What to do. Since the pictures are not wanted, copy only the text of every record exactly.

Given data.
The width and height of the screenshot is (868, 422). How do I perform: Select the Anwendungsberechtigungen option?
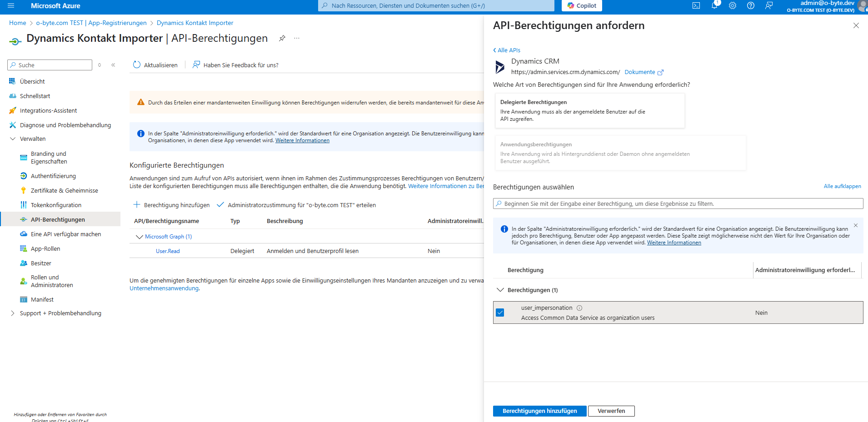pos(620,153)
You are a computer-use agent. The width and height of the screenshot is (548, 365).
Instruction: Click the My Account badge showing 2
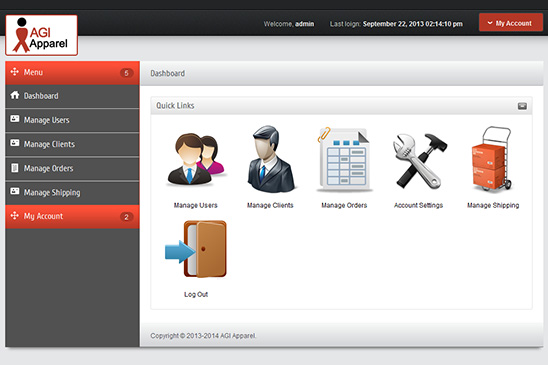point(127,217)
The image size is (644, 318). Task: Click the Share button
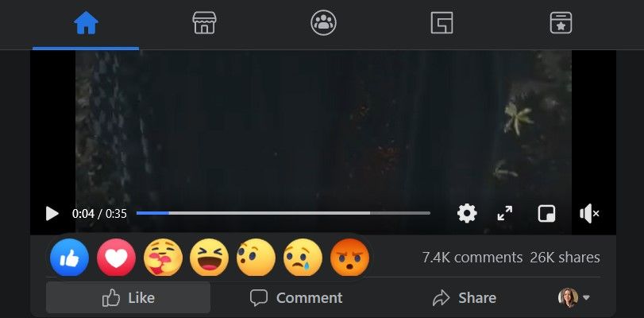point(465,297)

Output of the exercise.
The width and height of the screenshot is (868, 422). How do I perform: Select the Anwendungsberechtigungen option?
pos(620,153)
You are a computer-use agent. The width and height of the screenshot is (548, 365).
Instruction: Click the My Account badge showing 2
point(127,217)
The image size is (644, 318). Task: Click the Share button
point(465,297)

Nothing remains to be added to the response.